About 400 people packed the gymnasium at Powers Catholic High School to pay their respects to Pratt, who spent much of his coaching career there. He started at Flint St. Matthews, but also instilled values at Kearsley and Grand Blanc.
One player, Kim Thompson, drove from the Washington D.C. area for the funeral.
"He never forgot that he was a teacher, educator, father, Christian and that he was coaching kids. That's the Jack Pratt that I knew," said Thompson, a 1980 Powers graduate and basketball player.
It's not an exaggeration to say Pratt was one of the most beloved sports figures in the Flint area.
"He molded us I think into what we are and who we are today," said John Sperla, a St. Matt's grad who played football, basketball and track.
"Whatever you do, you do excellent. You just don't do it halfway. You do it excellent," remembered Paul Staroba, a St Matt's grad, who played football, basketball, baseball and track.

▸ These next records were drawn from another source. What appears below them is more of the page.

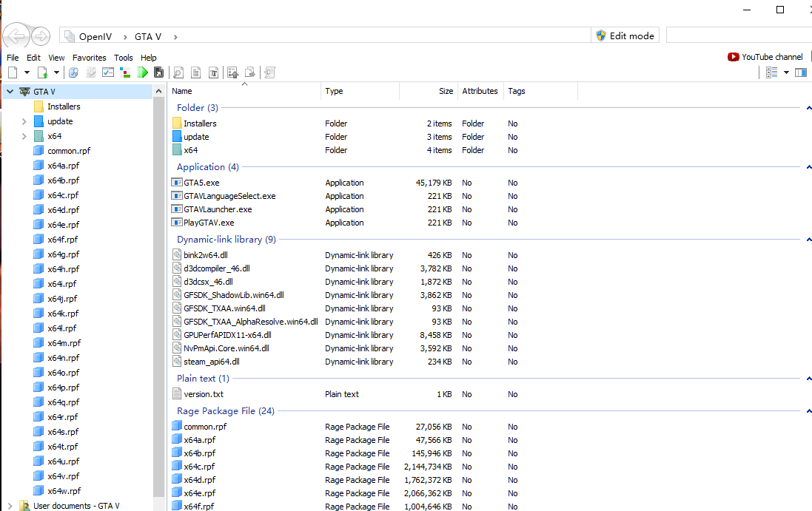Click the text document 'T' toolbar icon
Image resolution: width=812 pixels, height=511 pixels.
coord(213,72)
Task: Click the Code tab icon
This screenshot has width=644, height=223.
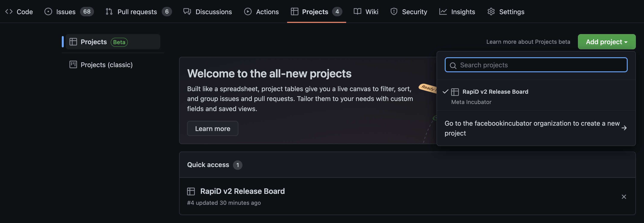Action: coord(9,12)
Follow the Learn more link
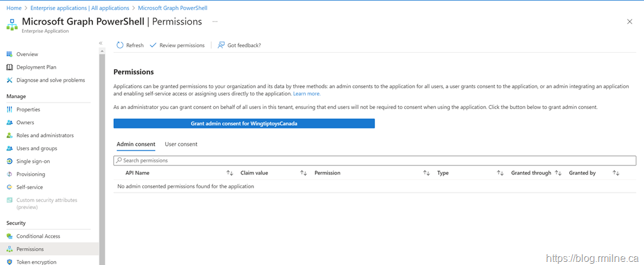This screenshot has width=644, height=265. coord(307,94)
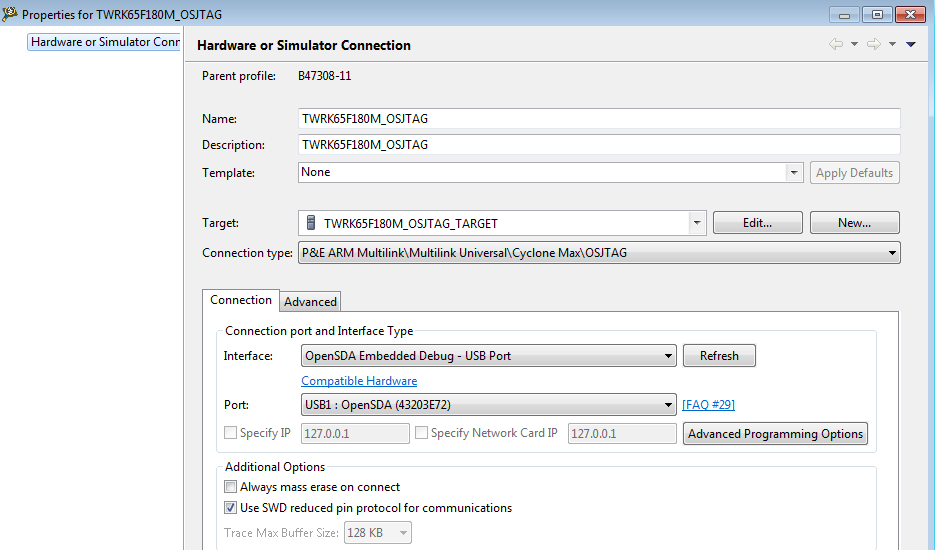Image resolution: width=935 pixels, height=550 pixels.
Task: Click the target device icon beside TWRK65F180M_OSJTAG_TARGET
Action: (x=311, y=223)
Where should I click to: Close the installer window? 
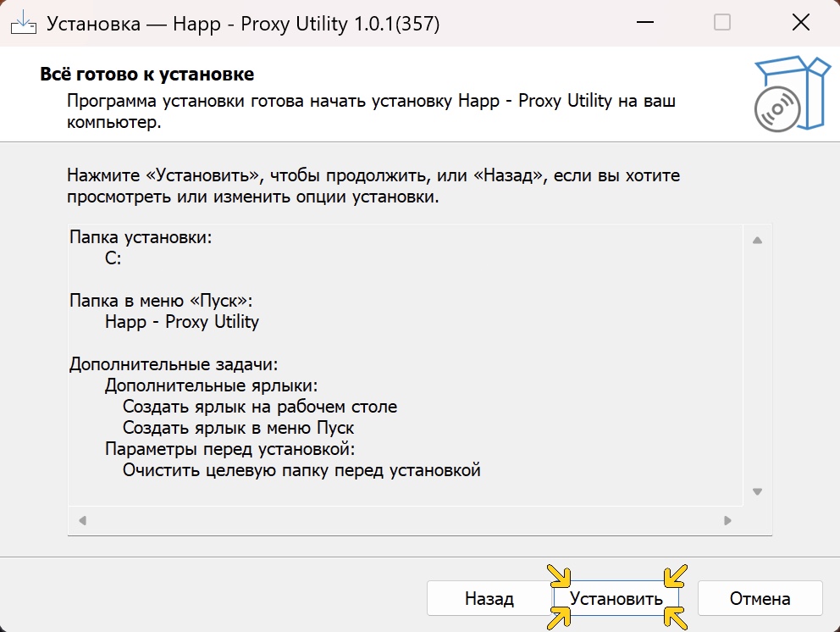[800, 23]
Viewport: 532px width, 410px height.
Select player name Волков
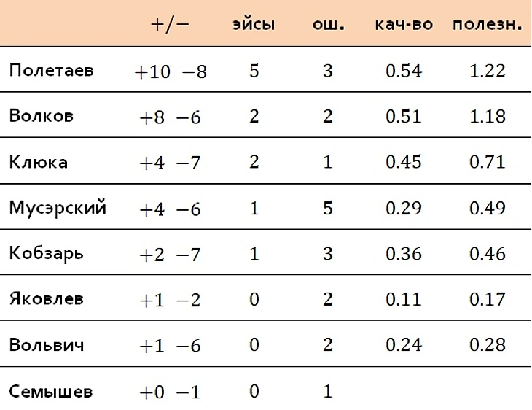[41, 115]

Pratt taught and coached for more than 50 years, including basketball, and often said he never worked a day in his life. He won a state football championship at Powers in 2005. He retired in 2006, but his student-athletes often kept in touch with him. What he taught on the field applied to real life.
"He was always my favorite teacher. He always got the most out of me. I don't know where I would be today if I had not had him," Sperla said.
"Everybody on that team has stories they could tell of what he did for them that was positive. Everybody! And he treated us all the same," Staroba said.
"He was a vicious competitor. A quiet storm." Thompson said.
His players say Pratt knew exactly what to say and do to get the most of out each athlete.
"Jack was just a person that really, really made a tremendous impact," Thompson said.
"We learned a lot of lessons from him and we carry those things through life. We miss him. I think about him a lot," Sperla said.